Given this, brands today do not have the luxury to plan out a single strategy for a single game anymore. It is a long game made up of a battery of smaller uniquely different games. Reminds me of what we had come up with for one of our clients Star Sports a year back when promoting the football season: “The season is long”. And that’s exactly what it is. No team in the EPL or La Liga can go in with one ‘season strategy’. Each team plays 38 games in a season spread over nine months. And I will be damned if the team manager does not have 38 different strategies. Every game is different – team composition, injuries, ground, weather, dressing room dynamics, position in the league table, confidence of the opposing team, crowd support, match bans etc, etc. And which is why every game’s strategy is different.
Winning the brand game is no different today. The number of variables that are at play and in constant motion is unnerving to say the least. And in my view, the context trumps everything. Always. And if the context changes, the brand overture has to change. Period. Tactical smarts could well be the strategy just as we are seeing more and more cases of execution being the idea itself!
And which is why brands need to get into a ‘speed dating’ mindset. Brands need to understand that one wooing style will not suffice. Every date comes with its unique ecosystem of the 4 Cs; and brands need to try different approaches to woo, to appear interested, to sound interesting and then only will it get lucky in each of these dating opportunities it gets, or creates for itself. The context is fluid and so should strategies. If we don’t revise the framework for building brands, brands run the risk of sliding down the slippery road of irrelevance.
I suspect that it was the seeming permanence of a relatively stoic ecosystem in the past, which limited brand positioning to a one-word or a one-line mousetrap.

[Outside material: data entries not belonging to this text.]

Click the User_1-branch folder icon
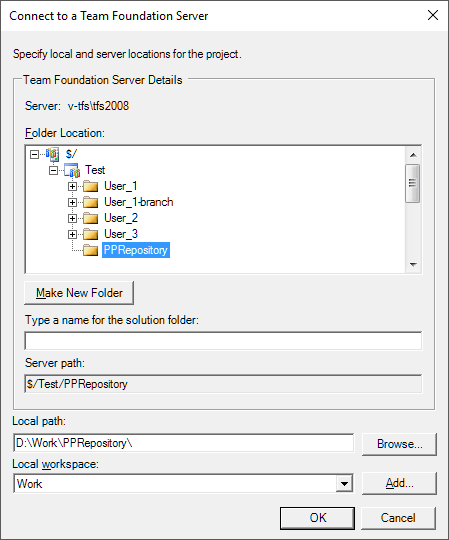Screen dimensions: 449x540 pos(91,202)
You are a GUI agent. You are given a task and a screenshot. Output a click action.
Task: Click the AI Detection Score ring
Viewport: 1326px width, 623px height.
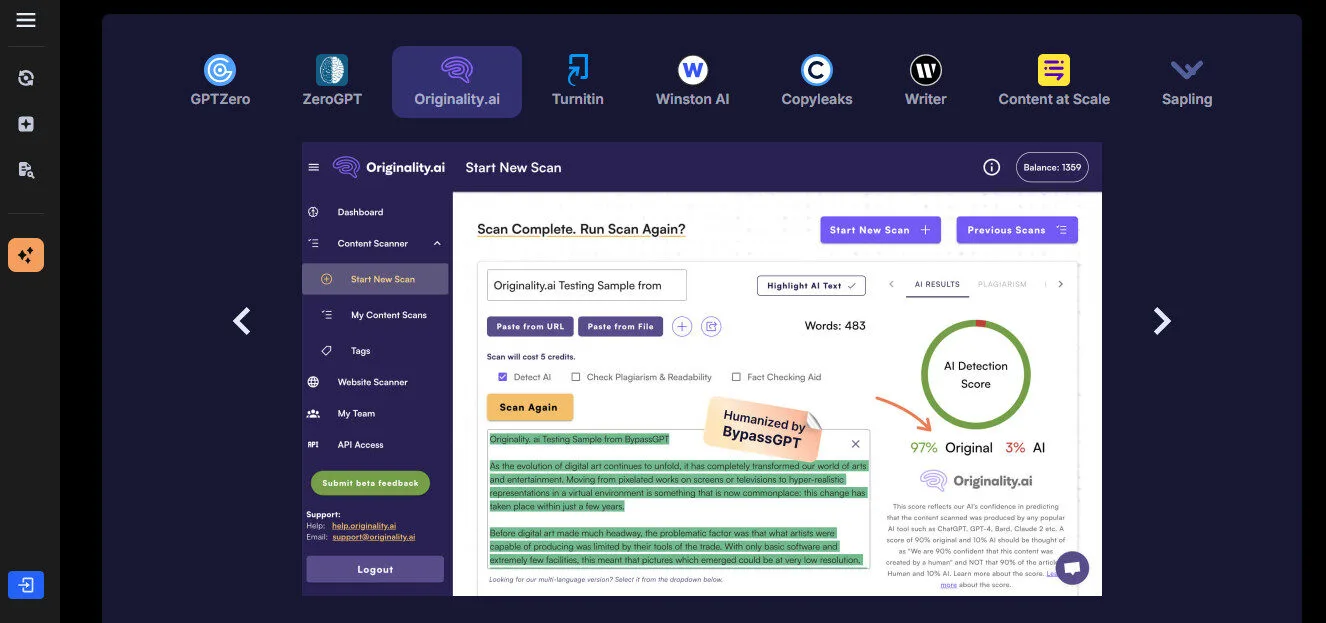[975, 375]
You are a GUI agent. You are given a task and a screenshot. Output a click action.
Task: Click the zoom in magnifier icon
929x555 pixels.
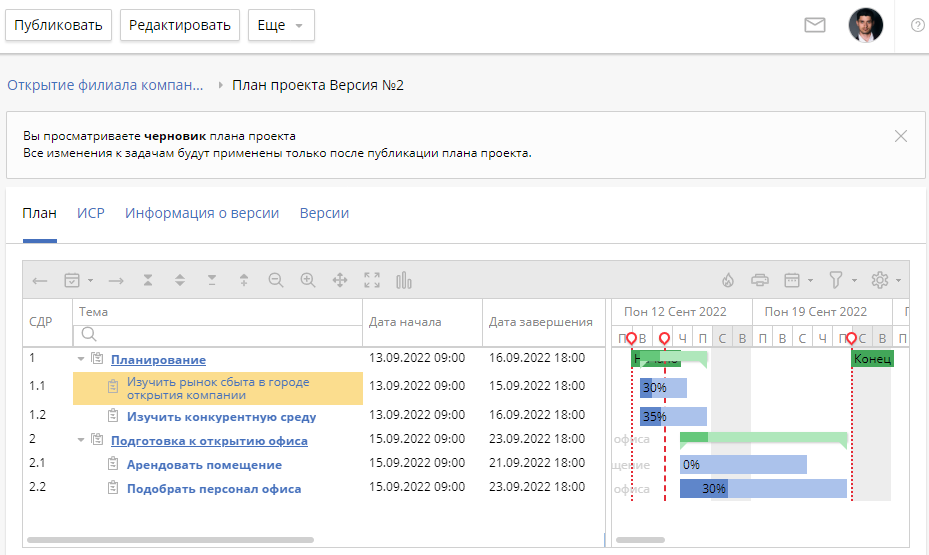[x=308, y=280]
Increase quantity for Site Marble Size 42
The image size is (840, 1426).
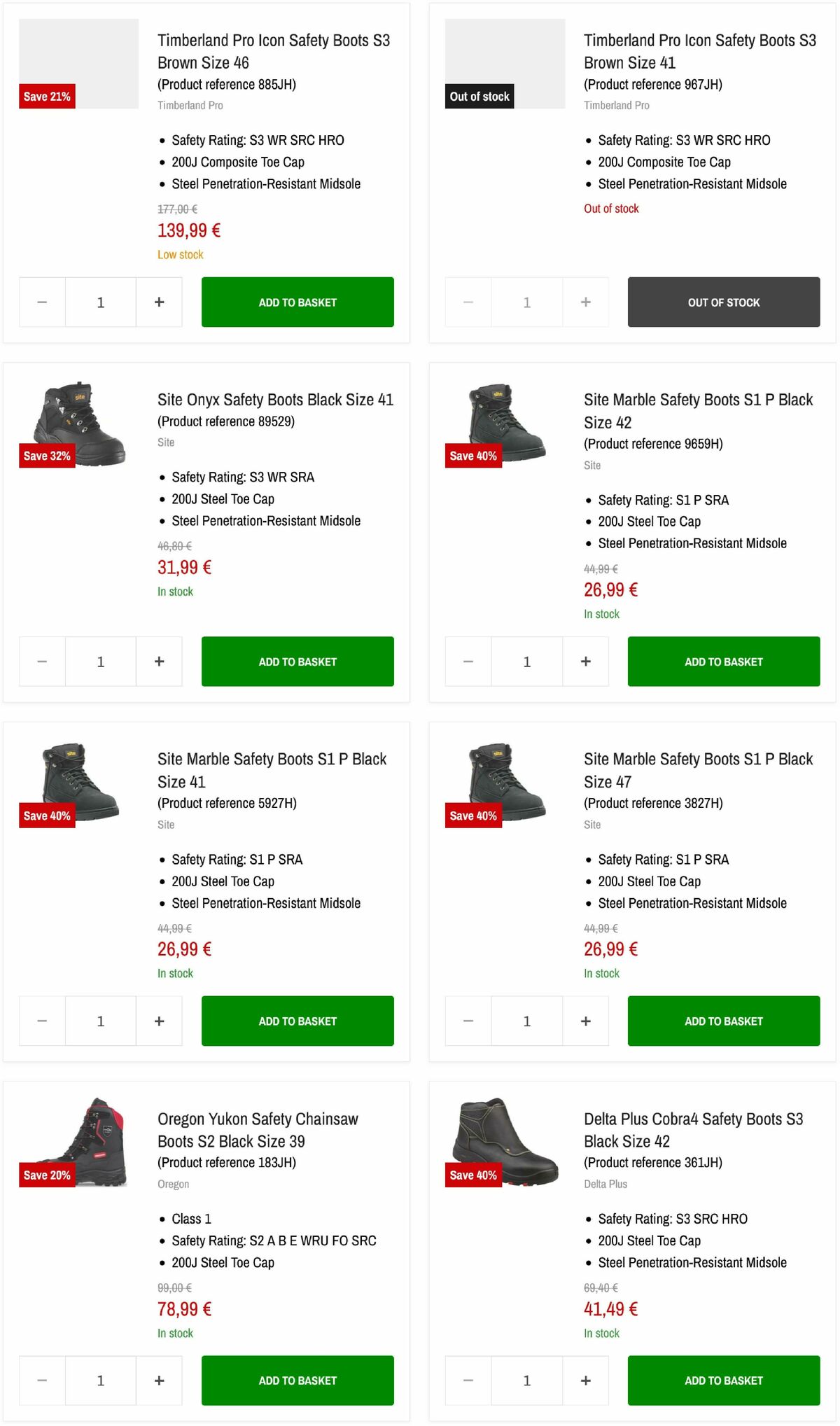(585, 661)
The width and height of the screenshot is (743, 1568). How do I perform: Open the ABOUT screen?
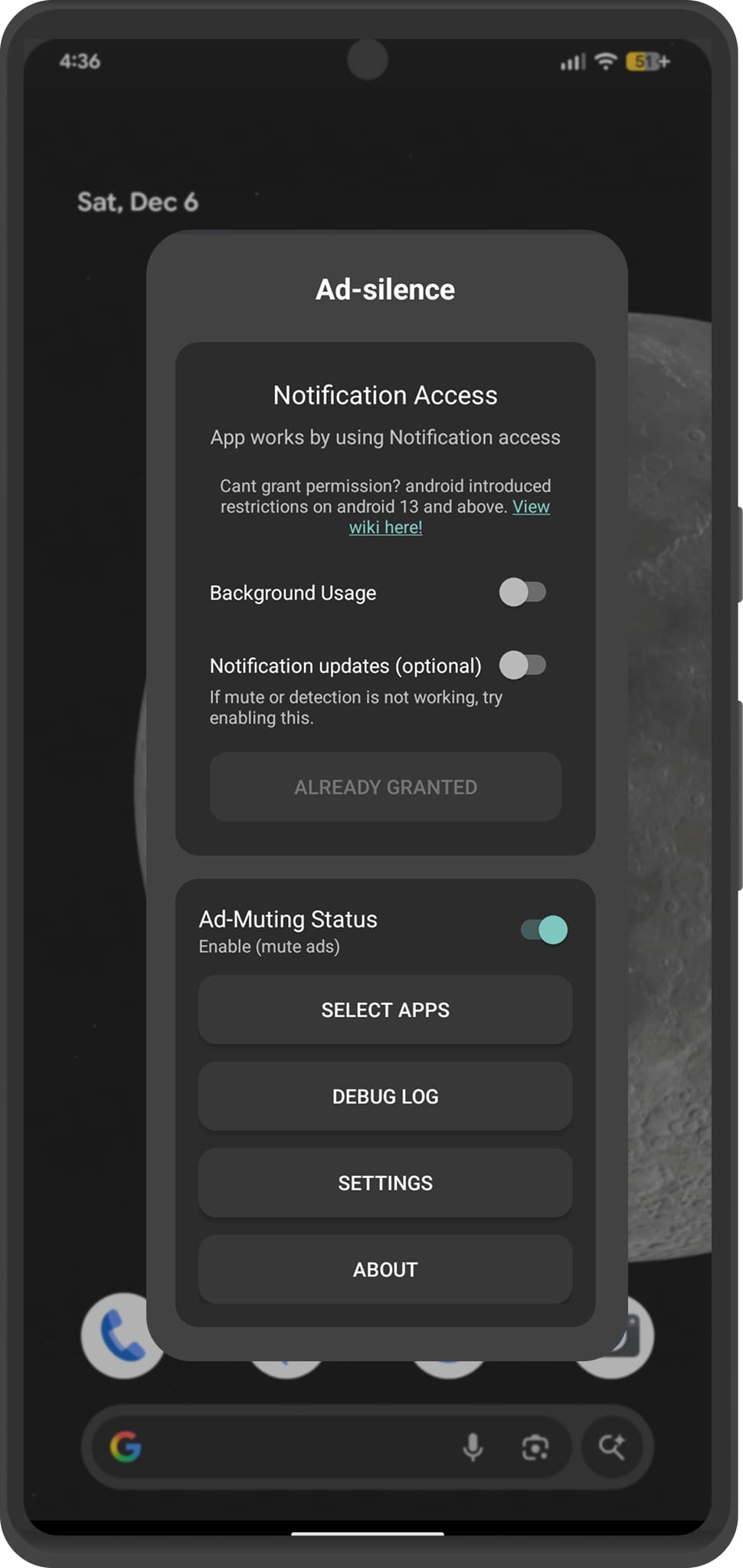click(385, 1269)
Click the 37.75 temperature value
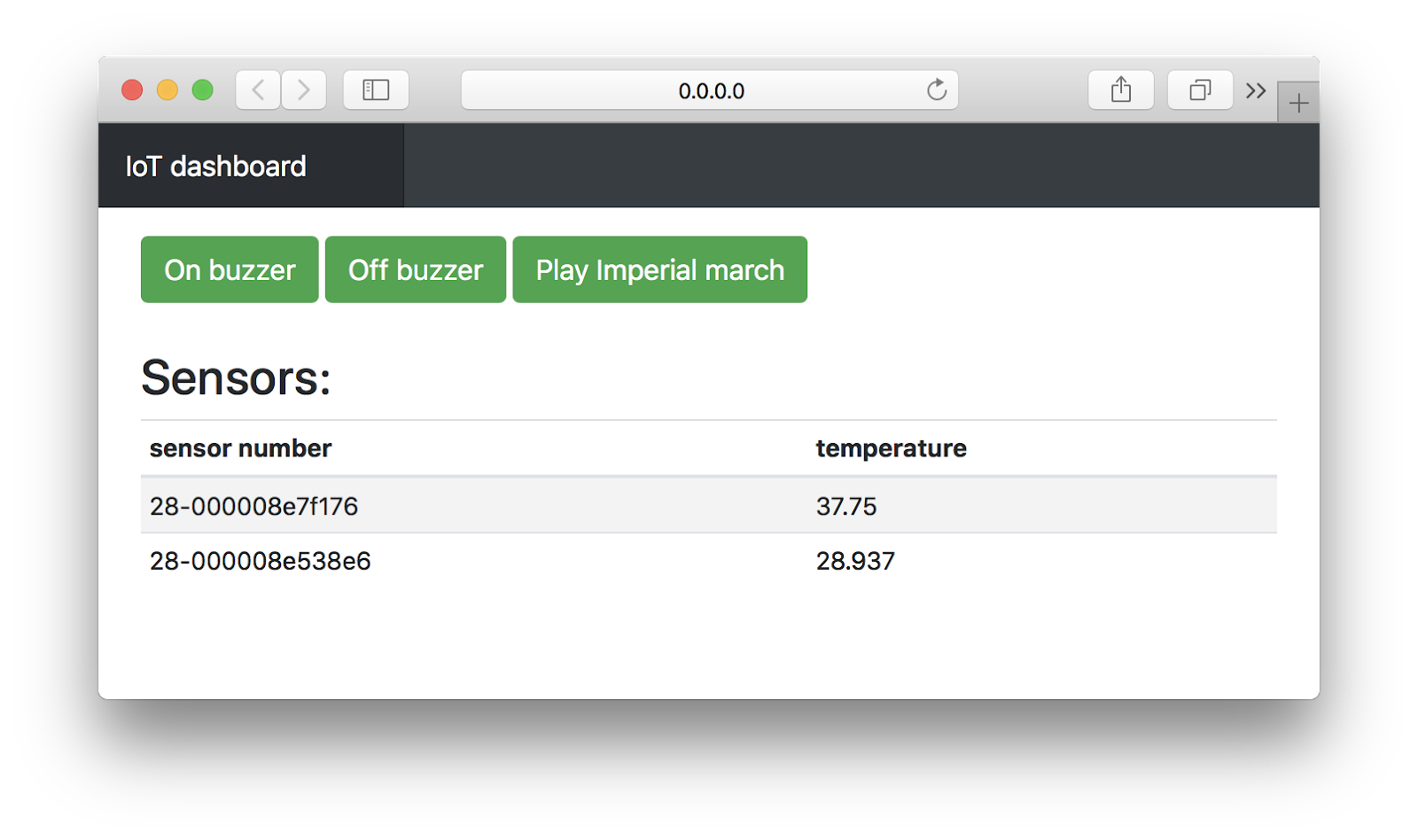Screen dimensions: 1418x840 (846, 506)
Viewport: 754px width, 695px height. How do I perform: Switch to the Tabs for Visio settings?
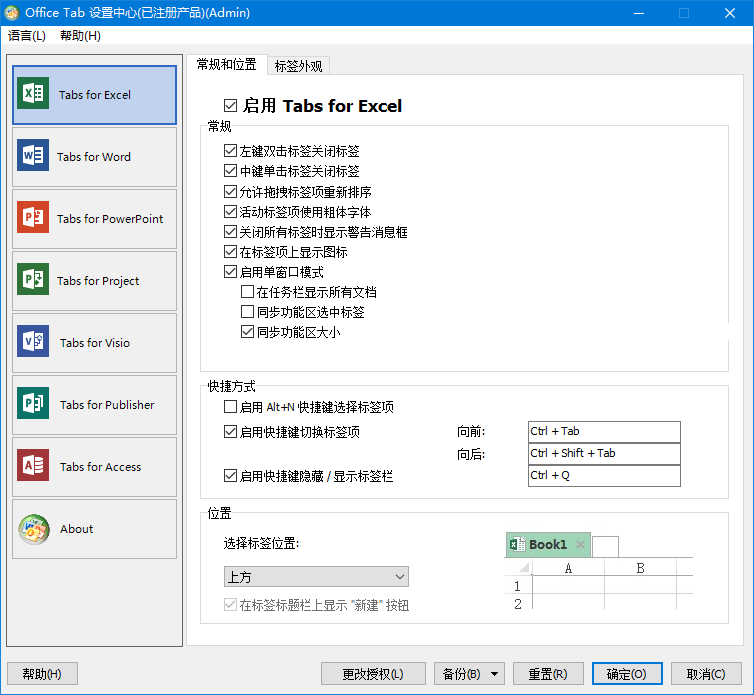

As Mark Batey writes in his book Brand Meaning, from a neuropsychology perspective, a brand is the totality of stored synaptic connections; a web of connecting neurons that ‘fire’ together in different patterns. As these multiple connections between multiple brand associations are reinforced over time they effectively come to paint a picture of the brand in peoples’ minds. The collective, associated meanings of a brand thus resemble the structure of a neural network. So we are wired by birth to interpret and stock a bunch of meanings, and not one. A brand is thus likely to always be a cluster of meanings.
So while I strongly believe that the ever-changing 4-C context will need brands to be fluid and inconstant in its form and appeal, two aspects will still define how one brand fundamentally differs from another – the brand’s purpose and the brand’s point of view.
So how does the brand of the future look like to me? A social extrovert always on the look out to make new friends, an effortless and natural linguist, a chatty conversationalist who can move from one subject to another with ease and authority, a speed dating enthusiast with the charm and determination of a committed serial monogamist and lastly, multi-faced; comfortable living its life in many mutually exclusive silos, strung together only by its purpose in life and its point of view of it.
So should the brand of the future mean many things to many people while at the same time meaning the most to the ones who find meaning in it? Blasphemously, intellectually awkwardly, tongue twistingly and probably, yes.
Brandsutra 2.0: More than one position recommended.
(The author is, regional president – South and Southeast Asia, CEO – India, Mullen Lowe Lintas Group)
(Views expressed are personal)
(This article first appeared in the 8 January 2016 issue of Campaign India)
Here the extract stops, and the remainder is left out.